Task: Render the lines of the rows as a Markdown table with columns titled "No." and "Line text," starting at the line that contains "Task: Open Spybot - Search & Destroy" and ending at the end of the rows. Number each line, skip blank lines, and leave the pictures out.

____ Records shown

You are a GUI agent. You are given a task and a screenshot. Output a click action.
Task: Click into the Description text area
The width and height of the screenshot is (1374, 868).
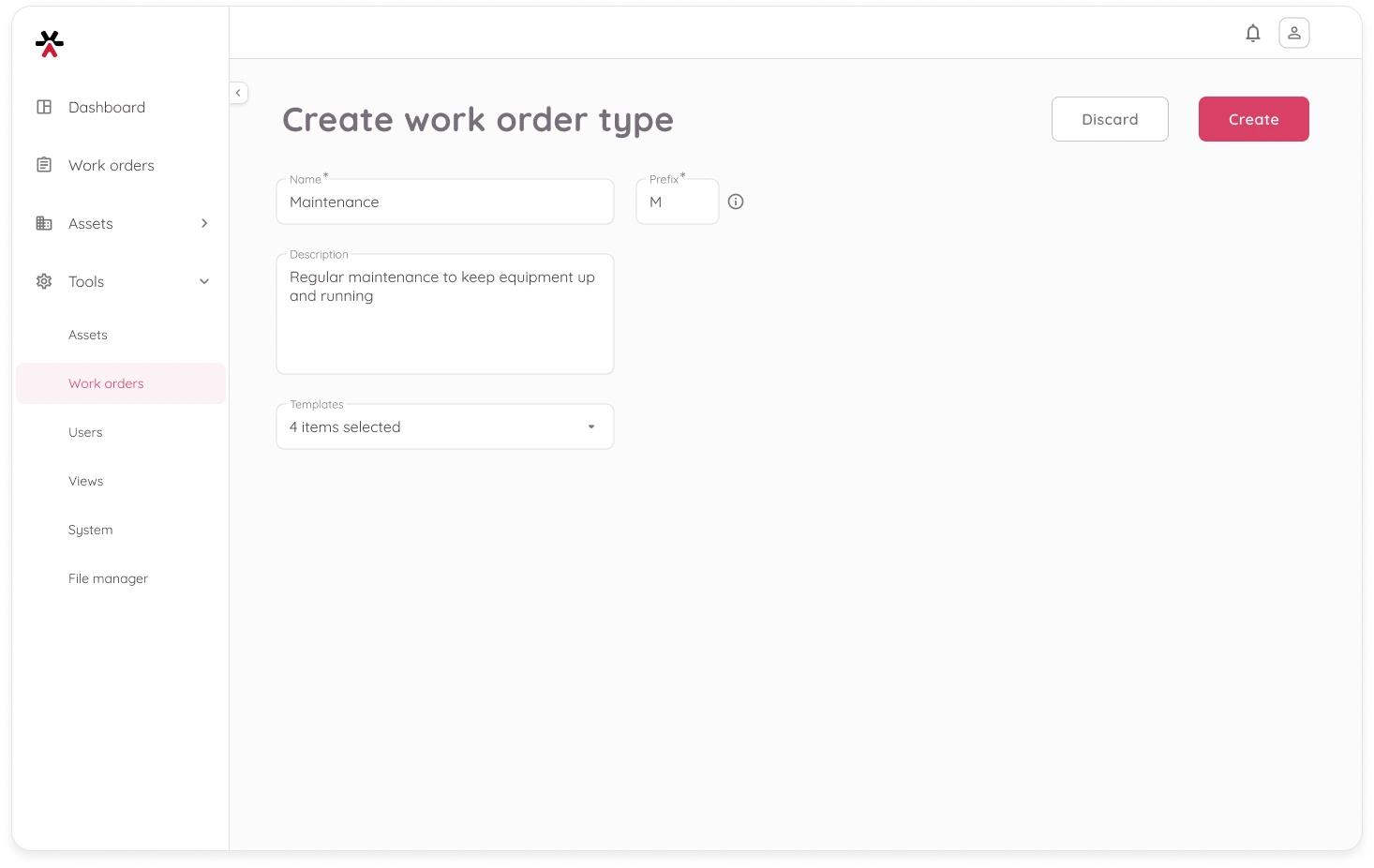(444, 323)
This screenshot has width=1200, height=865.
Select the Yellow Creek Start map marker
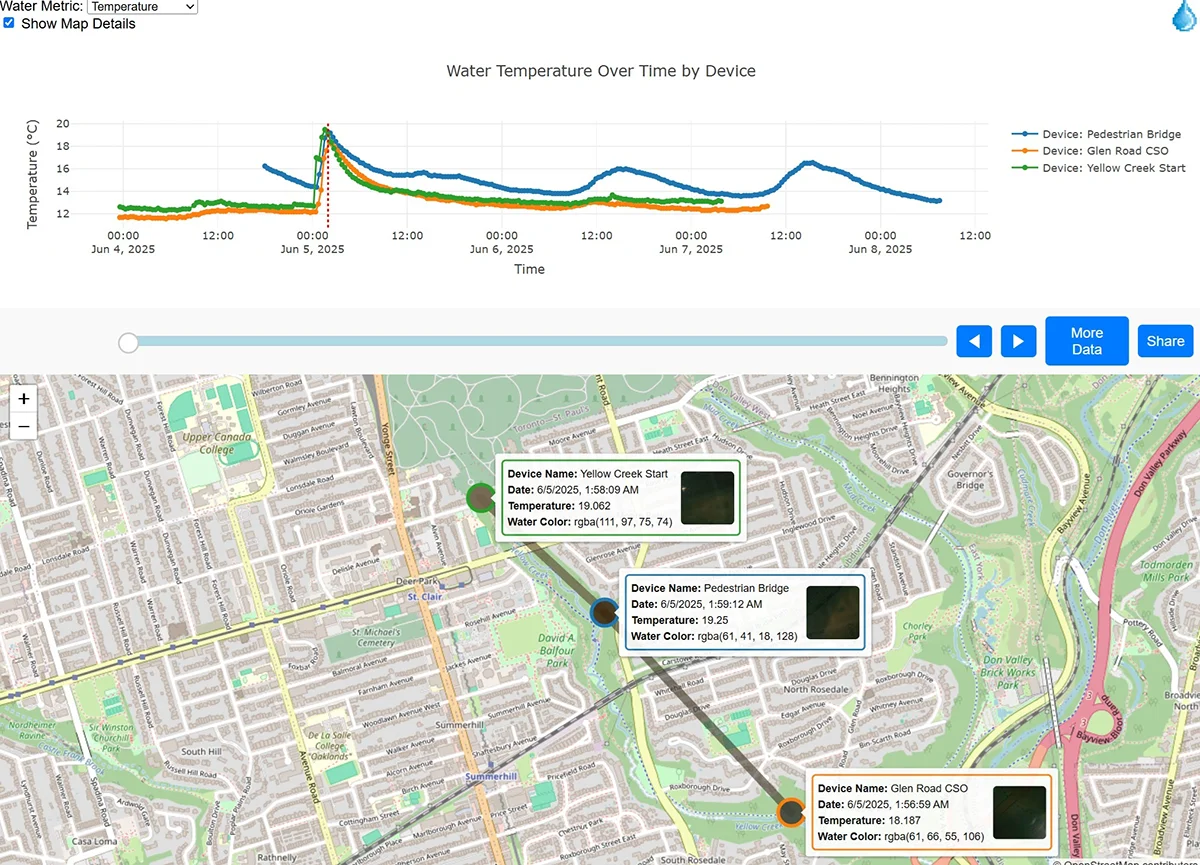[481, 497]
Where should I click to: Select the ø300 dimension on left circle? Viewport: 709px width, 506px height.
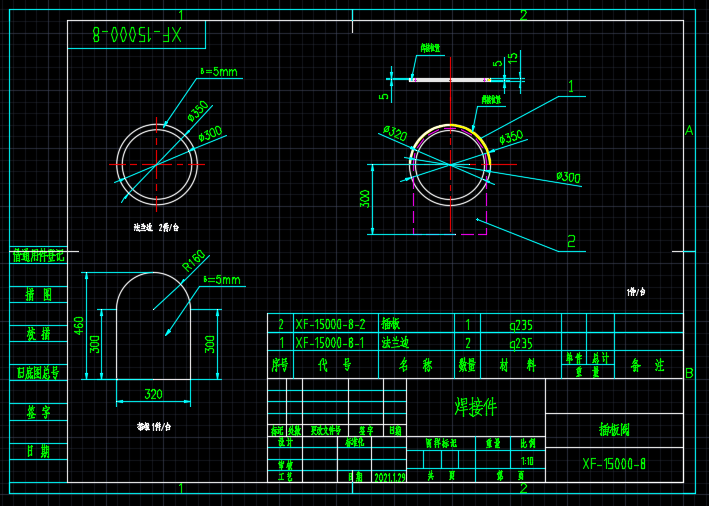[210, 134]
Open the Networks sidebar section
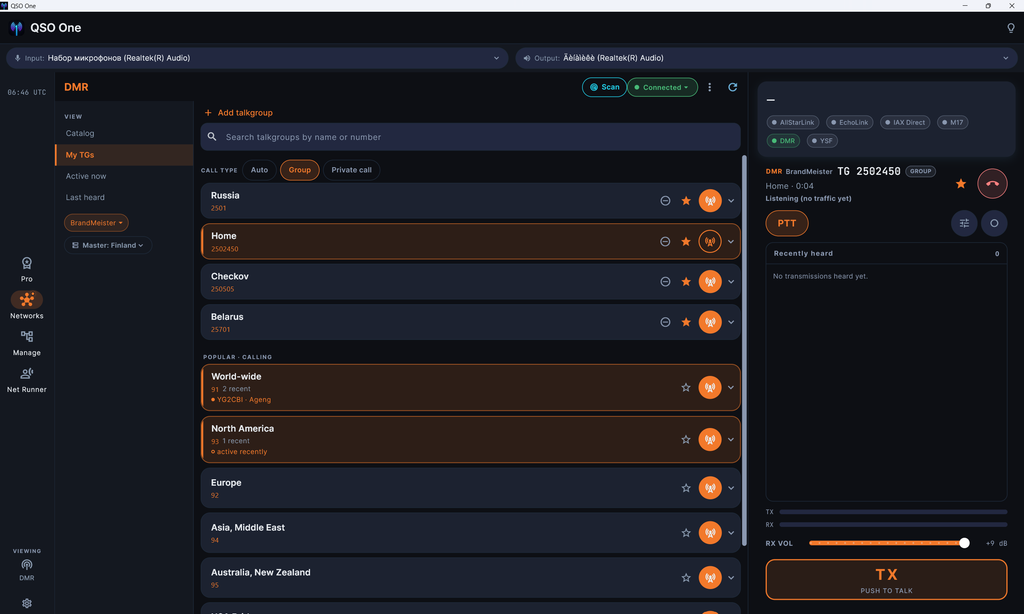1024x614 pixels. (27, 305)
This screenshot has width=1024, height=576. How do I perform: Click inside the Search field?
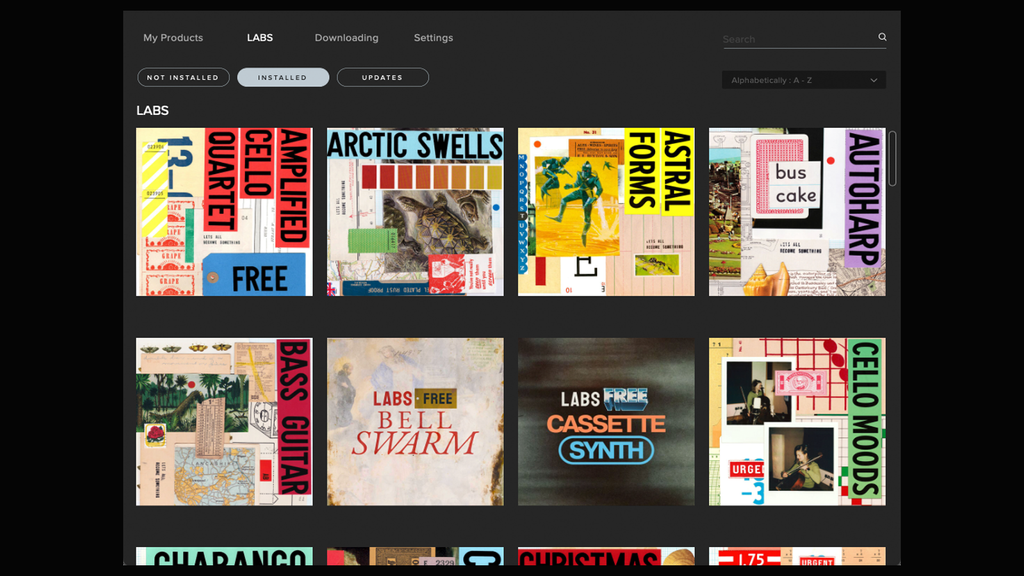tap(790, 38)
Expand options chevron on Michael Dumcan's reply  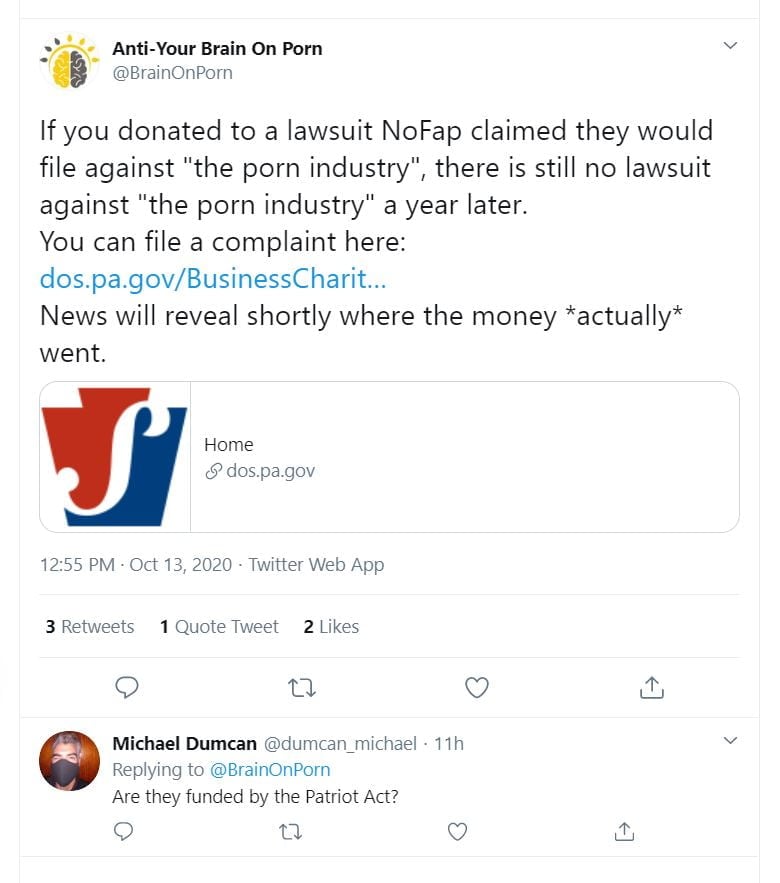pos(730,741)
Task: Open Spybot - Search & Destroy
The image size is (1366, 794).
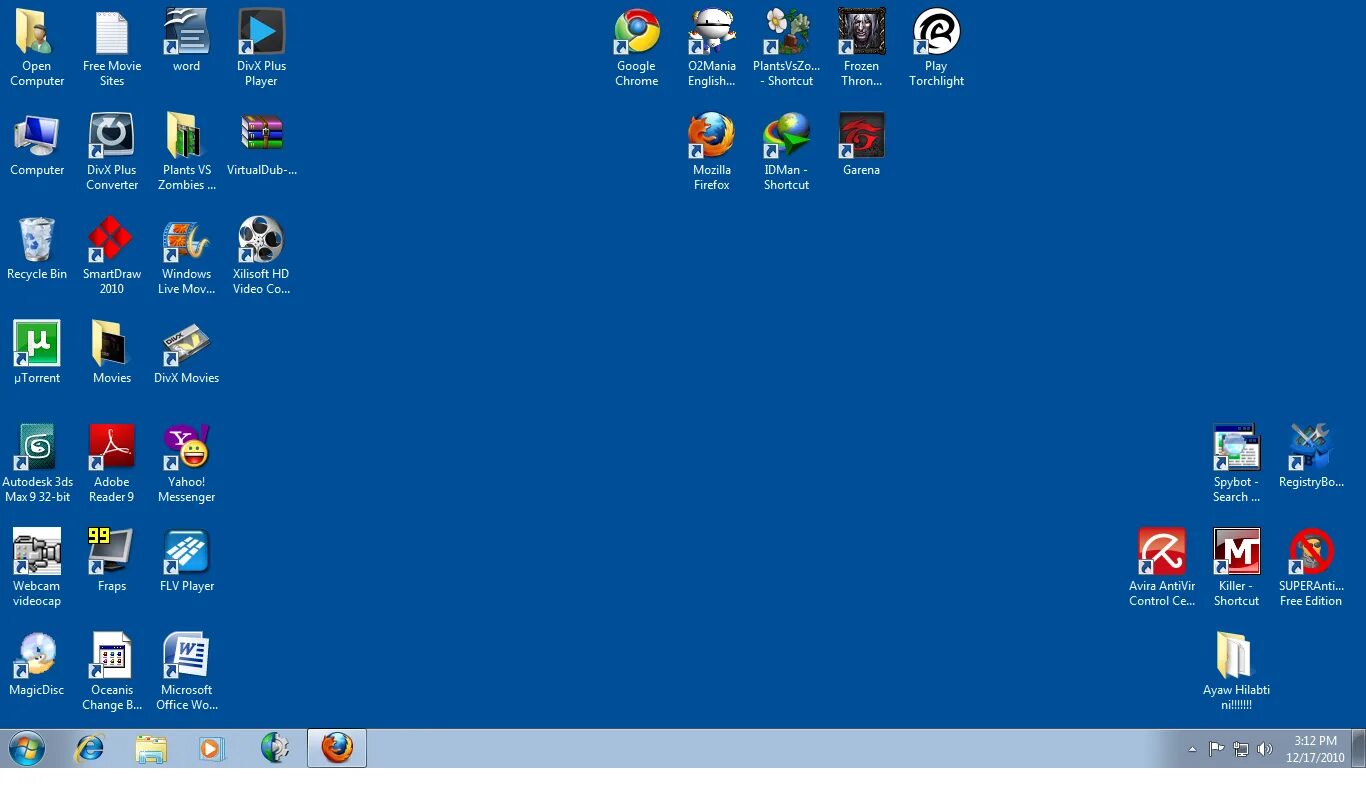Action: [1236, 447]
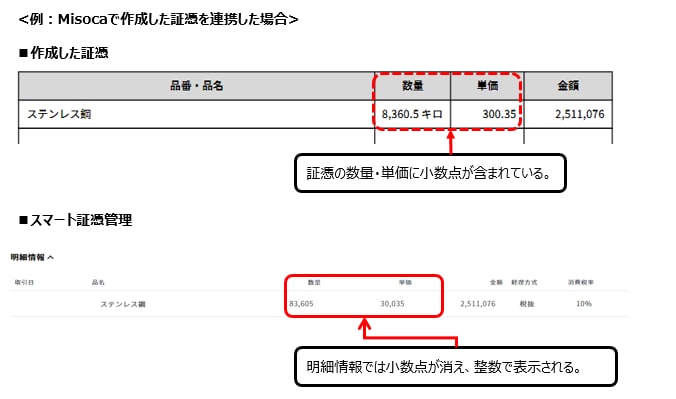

________

Complete output:
| No. | Line text |
|---|---|
| 1 | Task: Open Spybot - Search & Destroy |
| 2 | The image size is (1366, 794). |
| 3 | Action: [1236, 447] |